Last year seven EU member countries, including Finland, agreed to share access to DNA, vehicle, and fingerprint databases, and I've heard several suggestions to construct a DNA sample database of all Finns. This worries me.

Gathering DNA is typically justified by referring to 9/11 or the relatively small threat of global terrorism, but the logic and evidence behind this justification is as solid as the plans of evidence ... ooops!, I mean evidence of plans of WMD in Iraq. But it is definitiely true that DNA, just like fingerprints, is a valuable forensic tool in identifying the victim, the suspect and connecting him physically to a crime scene. Not only is DNA a tool for positive evidence, more importantly it has been used in several cases to redeem a falsely convicted person.

But there is a significant distinction: DNA carries much more information about the person than fingerprints, surveillance camera footage, etc. Based on DNA one can, or will in future be able to, determine much of one's pedigree, race, health, appearance, personality, physical and mental capabilities, among others. Most of this has very limited forensic value, but is more interesting to for example companies hiring employees, selling life insurance, or marketing departments trying to find customers most easily addicted to a given product. This is a much bigger threat to Joe Average's everyday life than occasional acts of terrorism. And there's little doubt security agencies share their information with private companies - in fact economic espionage in its various forms was the primary task of many security agencies from the end of the cold war at least up to 9/11, now it's probably the second most important task.

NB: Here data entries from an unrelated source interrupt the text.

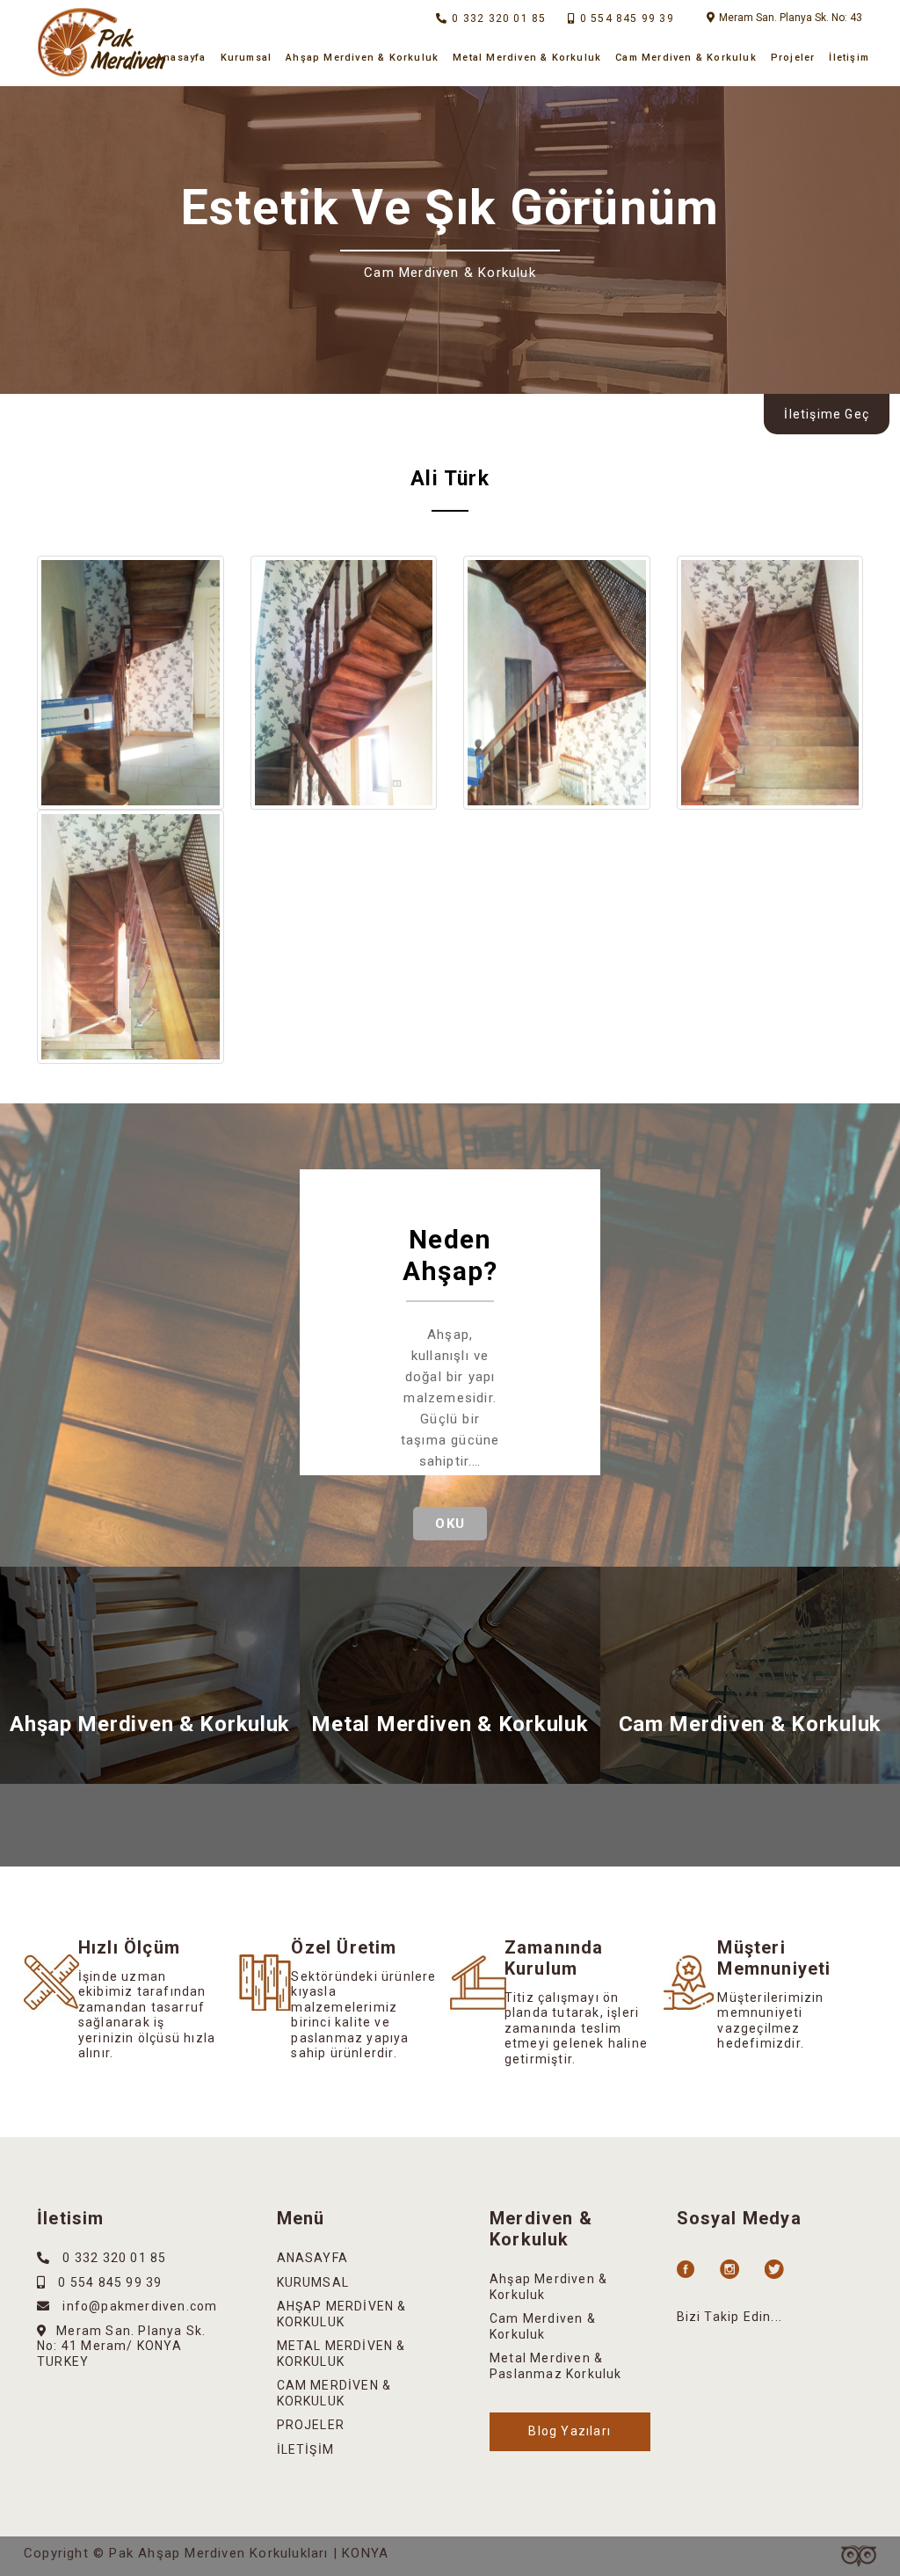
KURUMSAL (313, 2282)
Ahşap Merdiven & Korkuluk (362, 57)
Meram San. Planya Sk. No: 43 (790, 17)
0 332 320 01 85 (499, 18)
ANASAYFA (313, 2258)
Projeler (793, 57)
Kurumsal (246, 57)
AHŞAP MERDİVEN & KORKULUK (342, 2314)
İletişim (849, 57)
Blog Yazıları (569, 2431)
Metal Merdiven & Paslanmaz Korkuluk (556, 2366)
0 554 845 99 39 (627, 18)
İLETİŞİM (306, 2449)
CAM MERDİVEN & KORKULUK (334, 2393)
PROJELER (311, 2425)
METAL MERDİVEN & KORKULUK (341, 2354)
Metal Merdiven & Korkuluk (527, 57)
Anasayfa (181, 57)
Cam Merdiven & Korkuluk (686, 57)
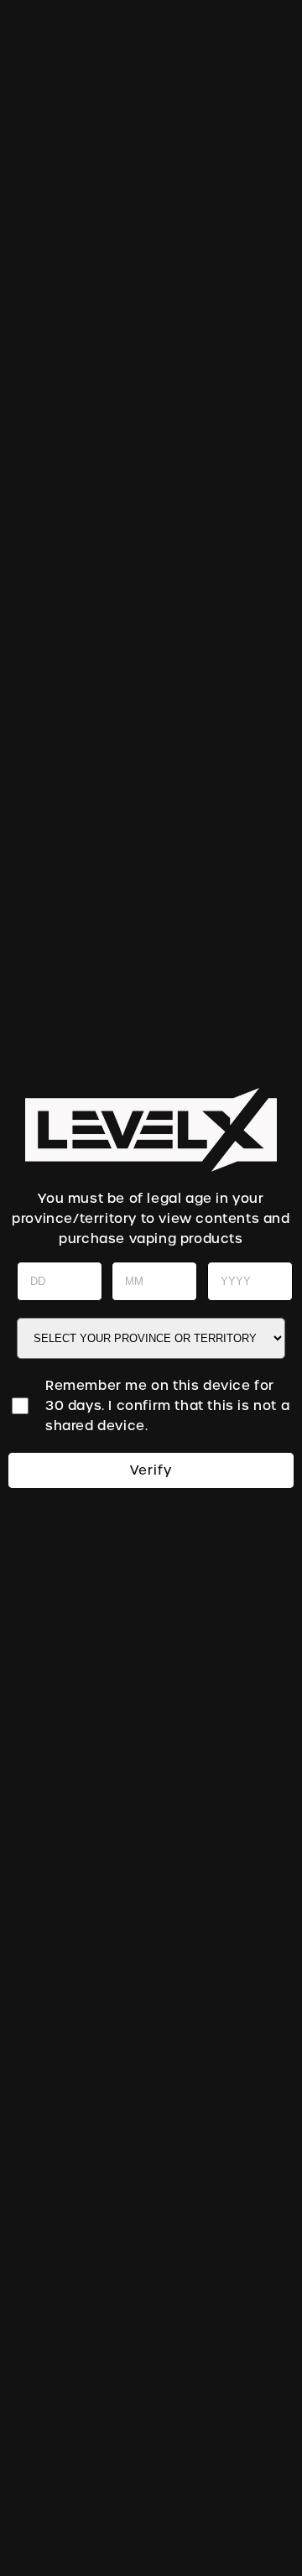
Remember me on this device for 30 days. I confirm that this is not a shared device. (167, 1405)
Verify (151, 1470)
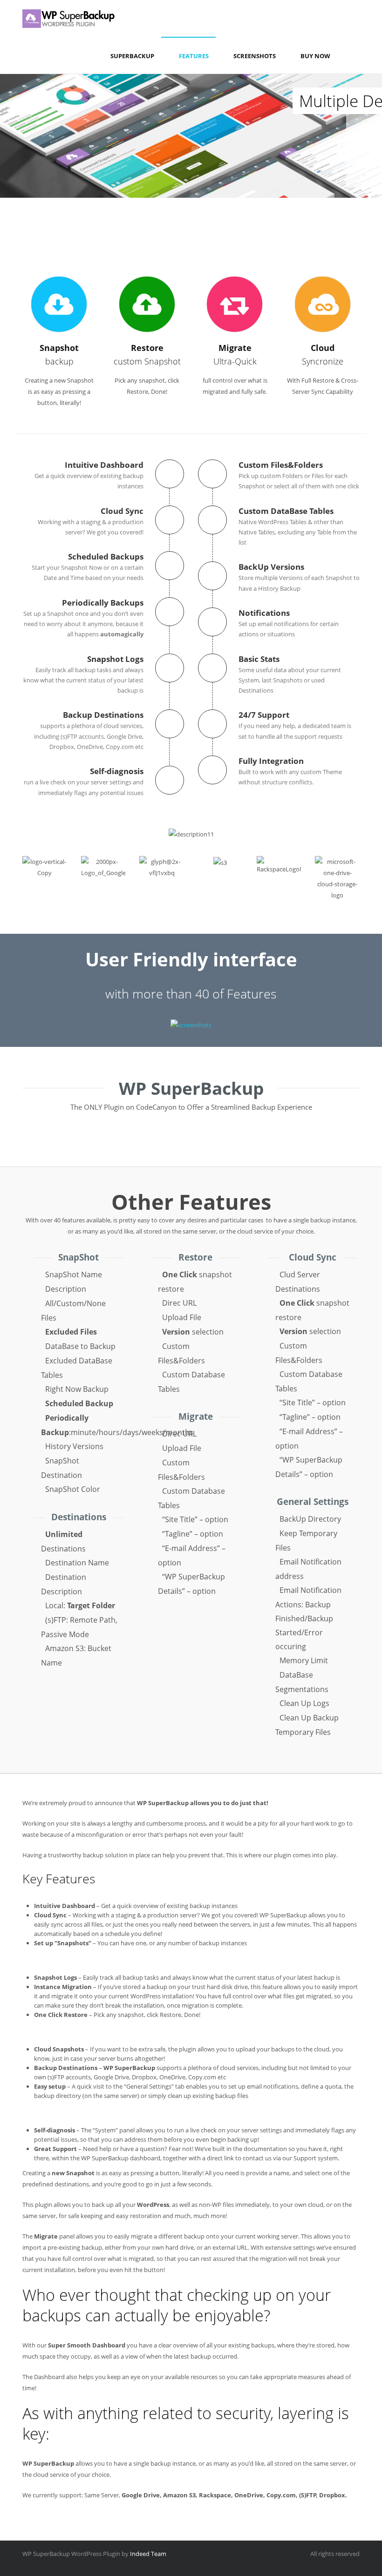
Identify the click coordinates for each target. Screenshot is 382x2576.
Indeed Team (148, 2553)
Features (194, 56)
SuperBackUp (132, 56)
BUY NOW (315, 56)
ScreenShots (254, 56)
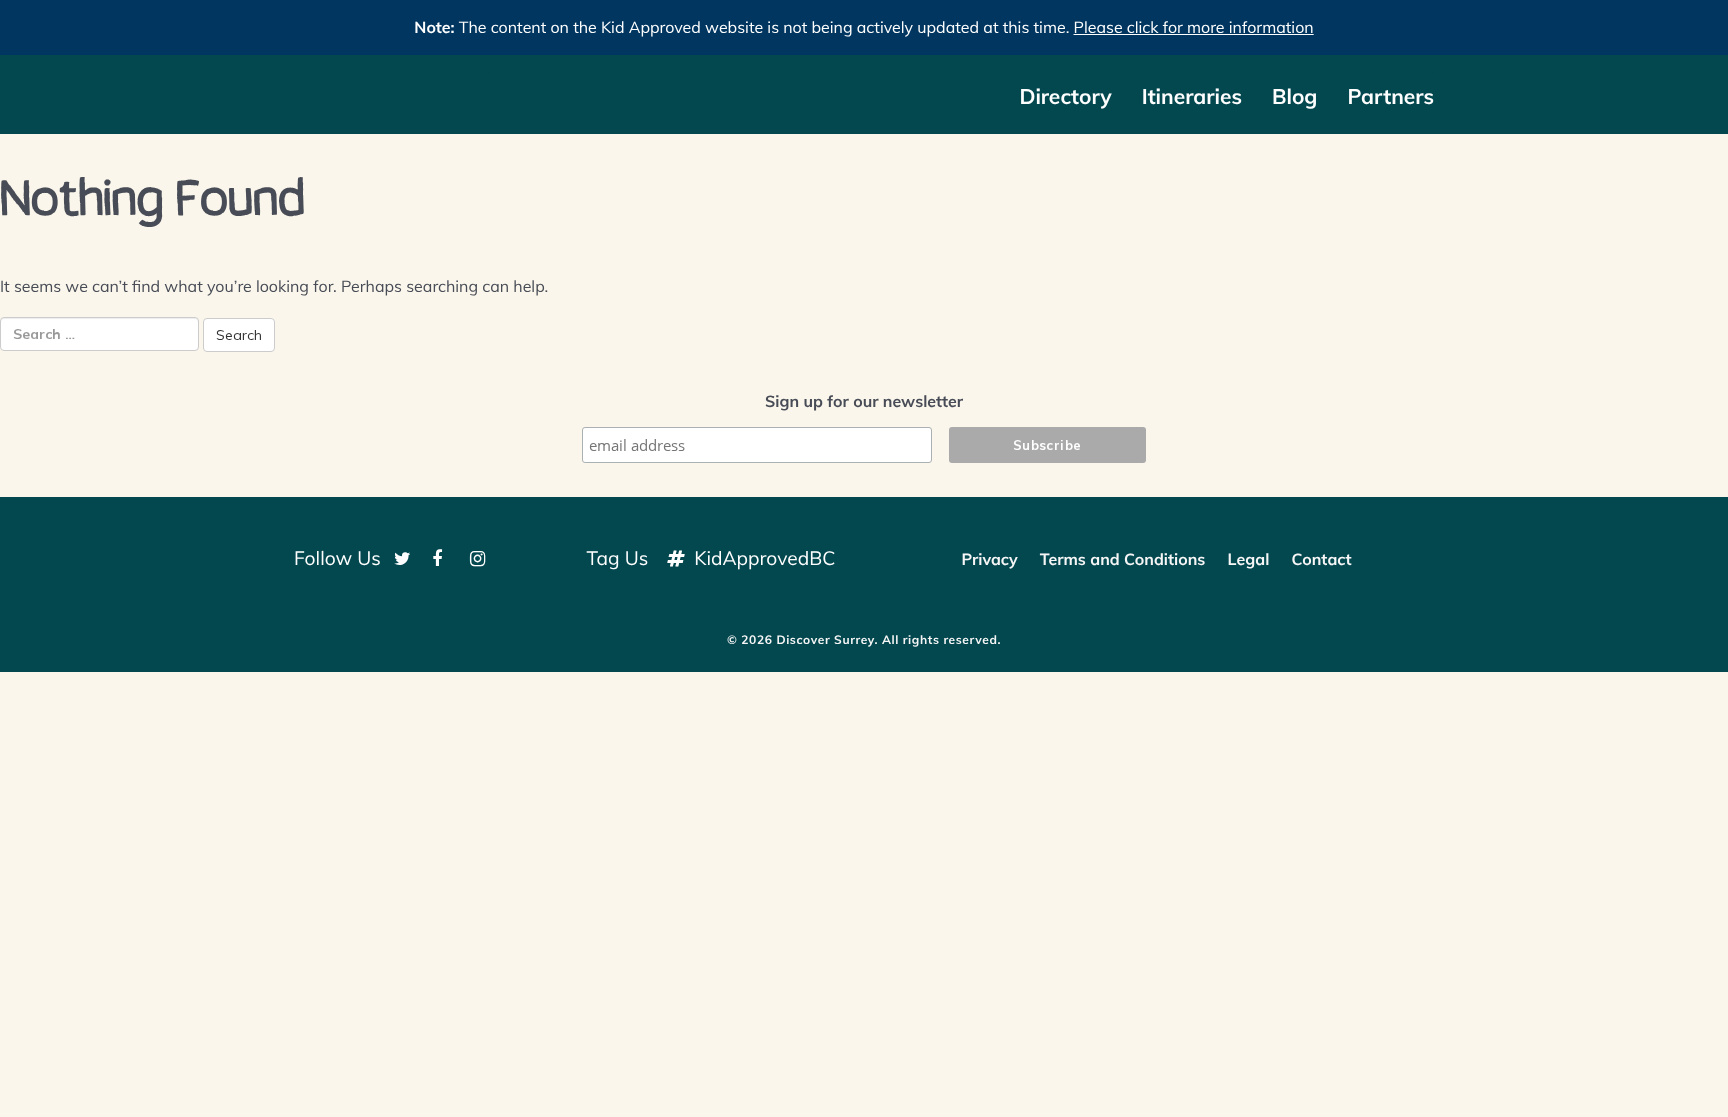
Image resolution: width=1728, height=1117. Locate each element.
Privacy (989, 559)
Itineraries (1192, 97)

I suggest we could reconcile the desire of privacy and the need of evidence by sharing cryptographic hashes of DNA instead of the actual genome data. The hash would still serve for identification, but would be of no value to anything else. In fact, storing identified DNA data of any other human except yourself (and possibly your immediate family) should be outlawed as comparable to having, say, child pornography or downloaded music on your hard disk.

I know there's a technical challenge: DNA data is rarely perfectly correct and complete, and hence traditional cryptographic hashing is not possible. If that turns out to be impossible, the second best alternative would be to never ship identified DNA data - instead evidence would be shipped to few trusted repositories for identification, and destroyed immediately after a positive match has been found.


Anonymous Anonymous said...

It is currently very, very expensive to sequence ("read") a person's full DNA - this is essentially what was done by the two famous genome projects. The DNA found at a crime site and the DNA of a suspect are compared by inspecting a small number (9?) of markers (locations of the genome with a high degree of polymorphism among humans). If they are going to create a database of people's DNA, these markers are most likely what they will store; of course, they could store physical DNA samples, but that wouldn't be a database any more.

Blogger cessu said...

Naturally there wouldn't be any point in sequencing markers with little or no genetic variation between humans - I guess it is publically already known that most people are humans instead of frogs, for example. But that doesn't change anything: unless we know these interesting markers in no way affect our health and character (and thus be of no value in wrong hands), then I definitely suggest cryptographically hashing them before any storage or exchange.

Most public discussion doesn't address whether only the sequenced markers or real DNA samples would be stored. On some occasions I've interpreted some comments as indicating storing samples, because that would be of higher value for example when studying genetic diseases.

I don't think it is clear that something called a "database" indicates storage of only these markers. In the Finnish media also words corresponding to "registry" have been used.